EARWIG AND THE WITCH
Director: Gorô Miyazaki
Screenplay: Keiko Niwa & Emi Gunji, based on the eponymous book by Diana Wynne Jones.
Runtime: 82 mins.
Australian release date: 4 February 2021.
Gorô Miyazaki is the son of Hayao Miyazaki, the manga maestro responsible for many of Studio Ghibli’s greatest hits. Now, Miyazaki the Younger has directed the studio’s first computer-generated animation, Earwig And The Witch; it’s also the first new film from the acclaimed studio since When Marnie Was There in 2014. It is based on a book by British author Diana Wynne Jones, who wrote the source material of the Oscar-nominated Howl’s Moving Castle, directed by Miyazaki the Elder in 2004. In fact, Hayao had planned to make this film, too, but decided to let his son do it because he wasn’t at ease with the techniques of CG animation. Instead, he took a producing role, so this new manga still feels very much like a Miyazaki creation - I guess you could say it’s a family affair.
Somewhere in the English countryside, a baby girl is left on the front door of an orphanage by a beautiful woman with a mane of flaming red hair (Indonesian actress and singer Sherina Munaf), clutching a note and a cassette tape (remember them?). The note says her name is Earwig (Kokoro Hirasawa) but the matron decides to call her Erica Wigg. She grows up to be a spirited child, quite happy to spend her days at the orphanage in the company of a small boy she’s nicknamed ‘Custard’. She’s comfortable there because she’s learnt how to charm all the adults so that she always gets what she wants. Consequently, Earwig is none too pleased when, at the age of nine, a strange couple pick her out for adoption. The woman, Bella Yaga (the award-winning actress Shinobu Terajima), is a witch and the man, Mandrake (Etsushi Toyokawa), a sorcerer, and they only want the girl to act as a servant cum housemaid to Bella Yaga. Earwig’s only friend is a talking cat called Thomas (Gaku Hamada) and together they realise that Earwig is a witch, too, and the only way to escape the house is if she prepares one of the spells from Bella Yaga’s compendium of spells. The longer she is in the house, though, the more the little girl realises that there is a strange connection between Mandrake and the flame-haired beauty who left Earwig at the orphanage.
For the most part, Earwig And The Witch is (ahem) enchanting, although the CG animation takes a moment to adjust to, especially if you are a fan of Studio Ghibli’s usual in-house style. Earwig is a manipulative little minx but she’s as cute as a button and you can’t help but be drawn to her, even when she’s being naughty. Her adoptive parents are suitably creepy, especially Mandrake, who very small viewers might find a bit too scary at times. The script is engaging for both young and old, until… and it’s a major flaw… the very abrupt ending.
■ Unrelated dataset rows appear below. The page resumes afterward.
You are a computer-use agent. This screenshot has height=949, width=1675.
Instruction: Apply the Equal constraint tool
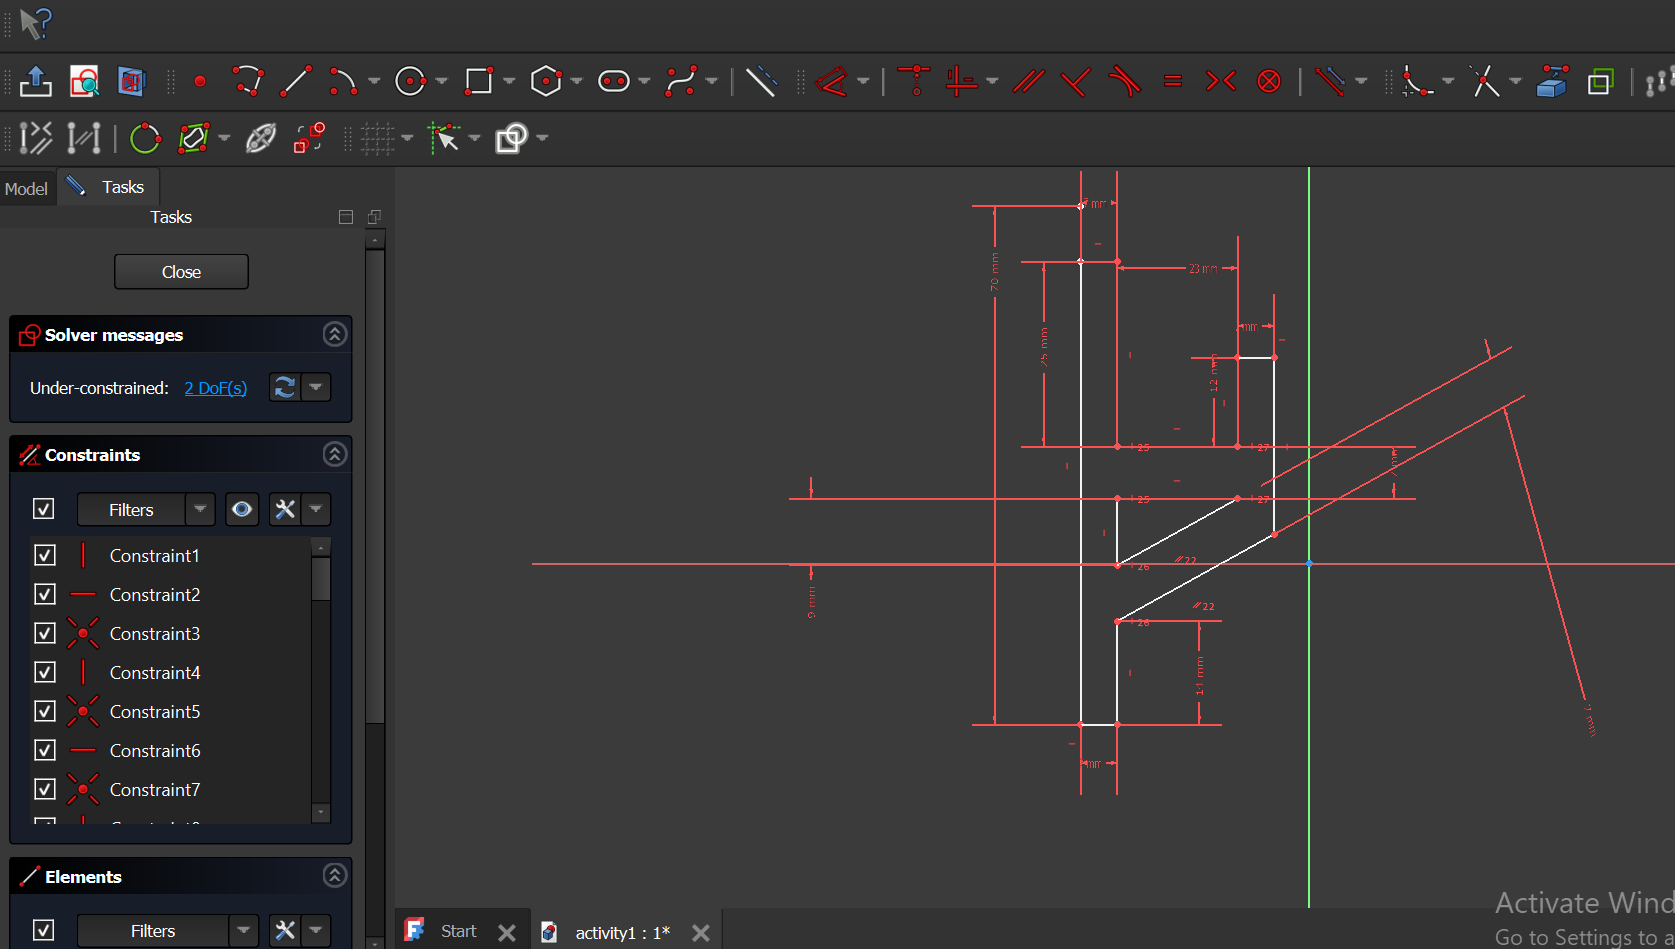[1173, 81]
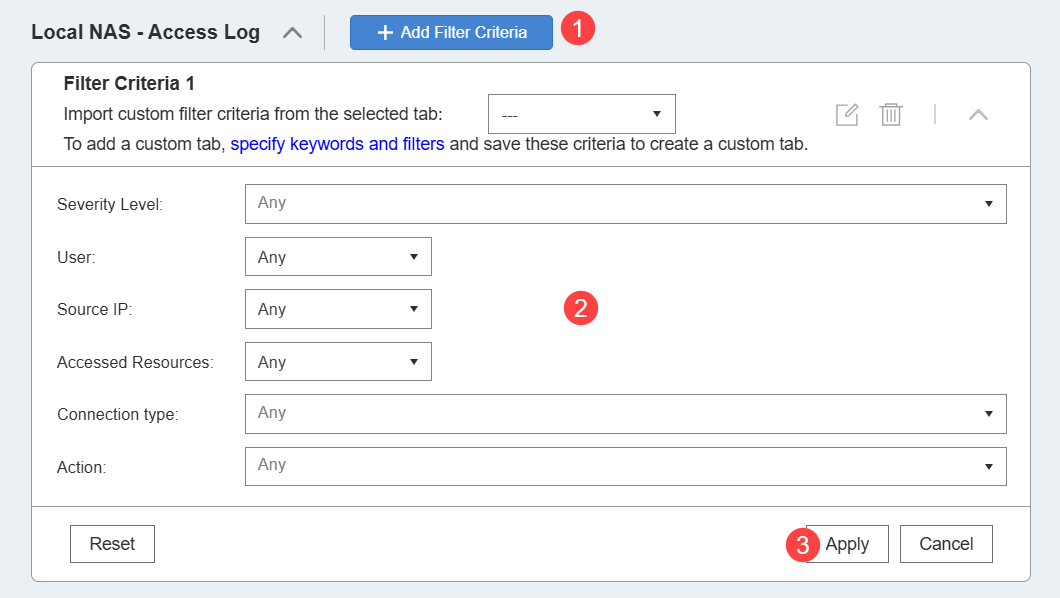Delete Filter Criteria 1 with the trash icon
This screenshot has height=598, width=1060.
[x=891, y=114]
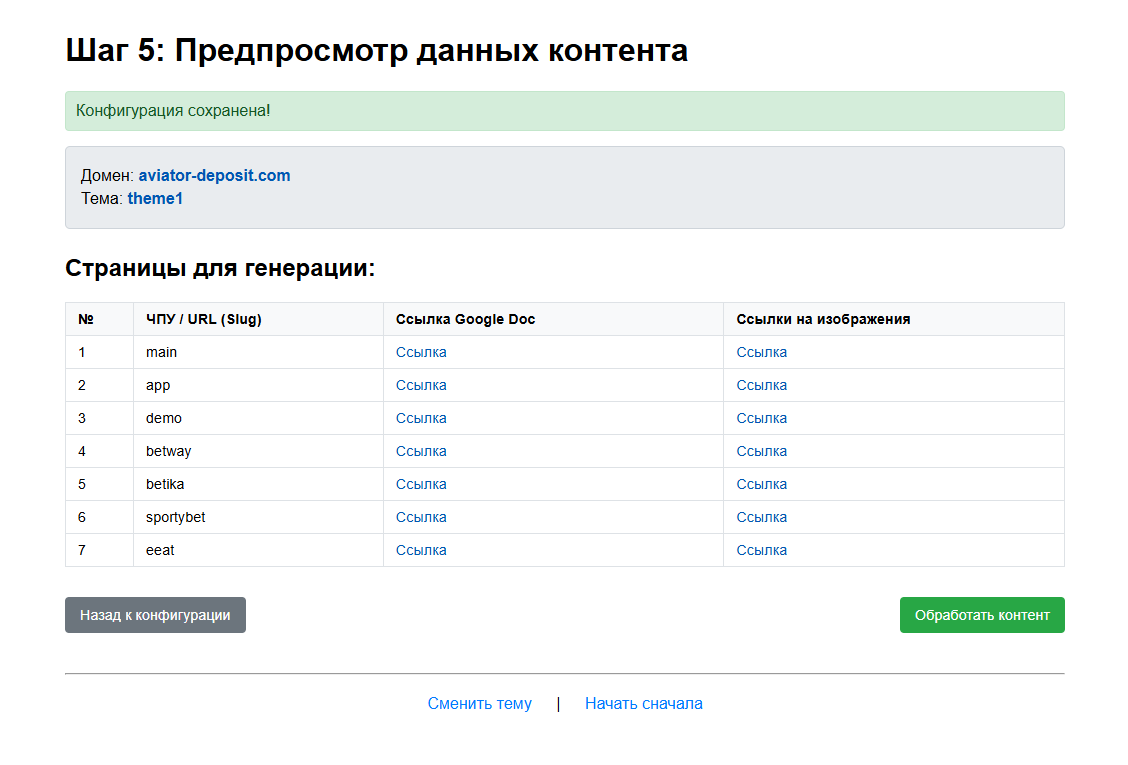Open Google Doc link for main page
The image size is (1128, 765).
tap(421, 352)
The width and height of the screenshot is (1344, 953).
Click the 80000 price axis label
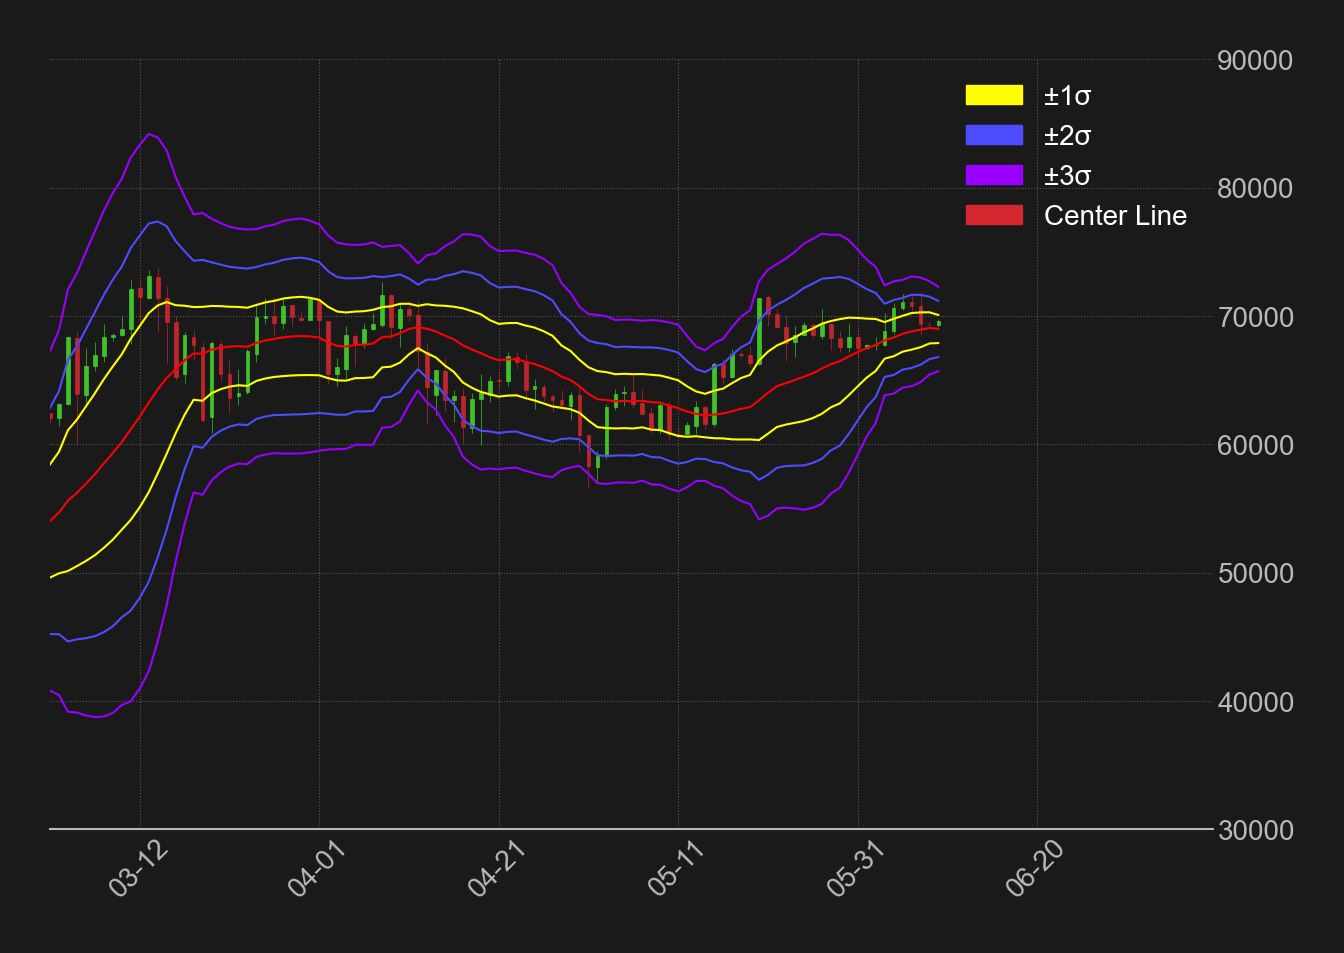pos(1255,189)
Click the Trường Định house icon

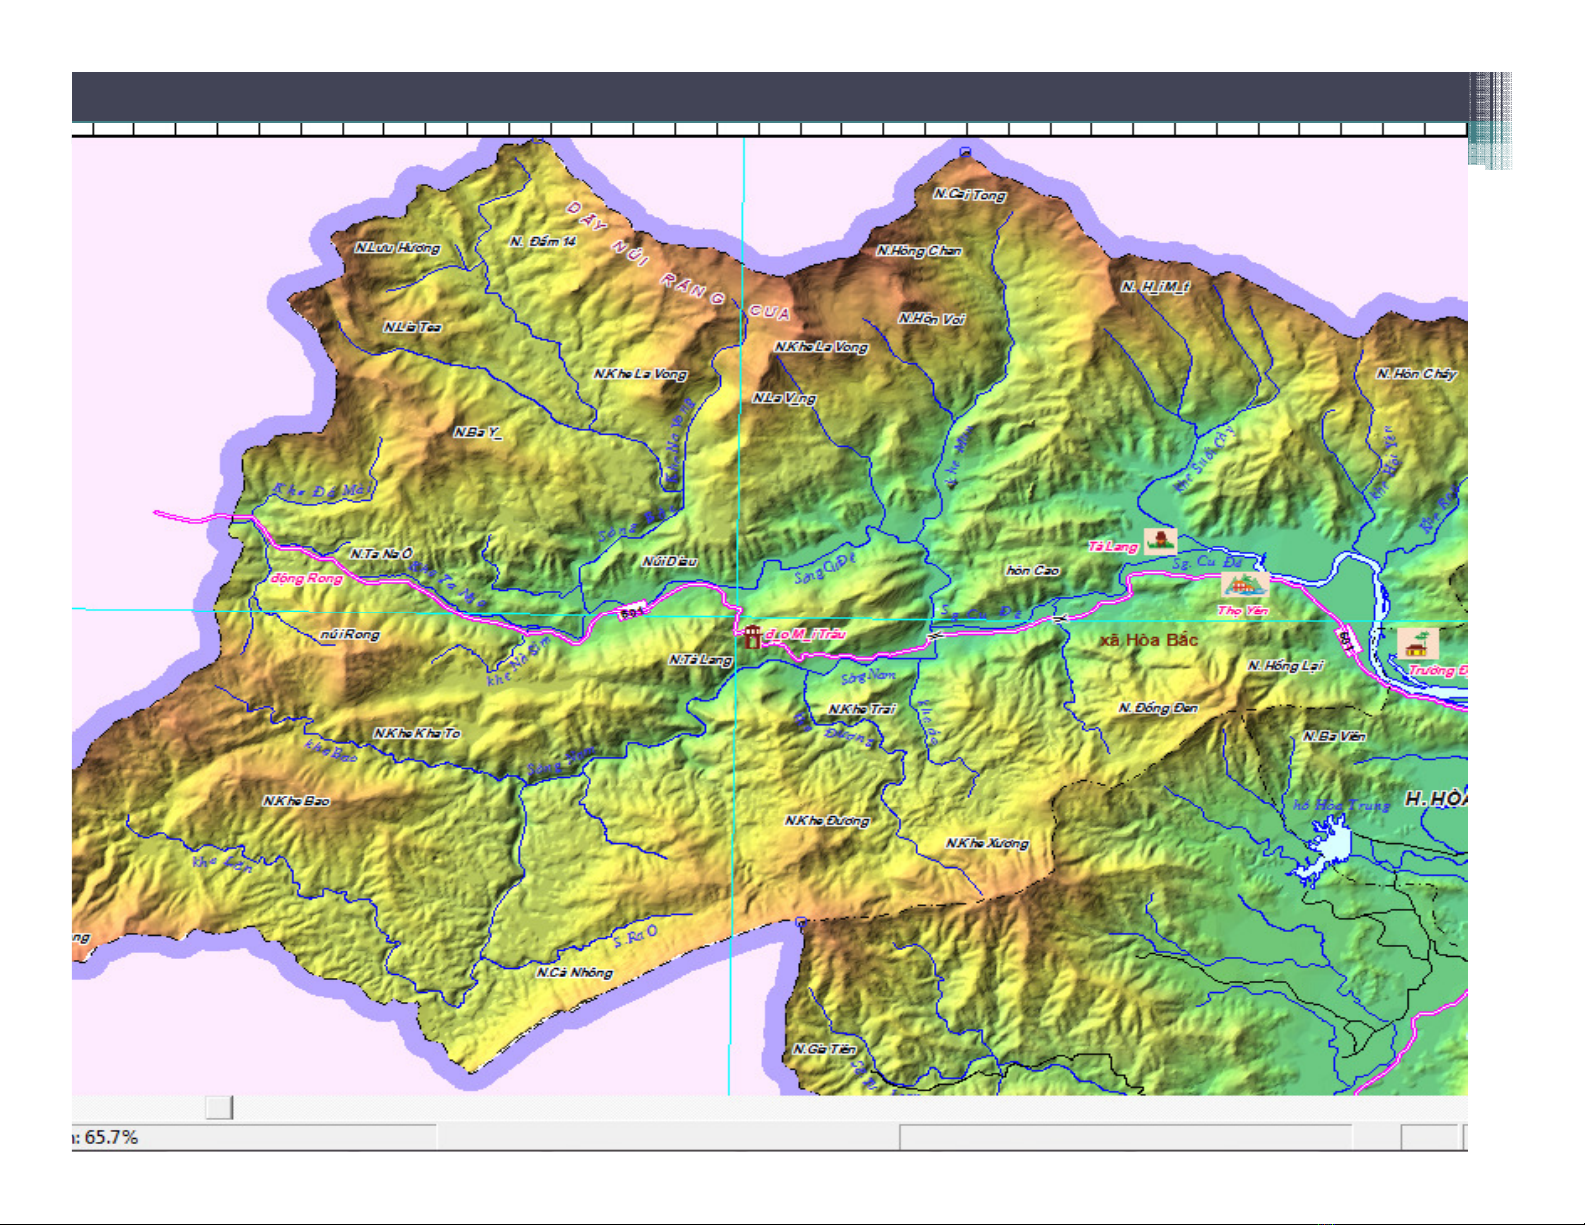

You are literally left shaking your head, wondering where the rest of the movie is, or at least expecting a sign to pop up saying “Stay tuned for part 2”. It’s weird but not in a good way, whereas the preceding 80 or so minutes have been weird in a much better way. One can’t help asking what Diana Wynne Jones would have made of it because Earwig And The Witch feels unfinished.
NB. A version of the film dubbed into English is being simultaneously released.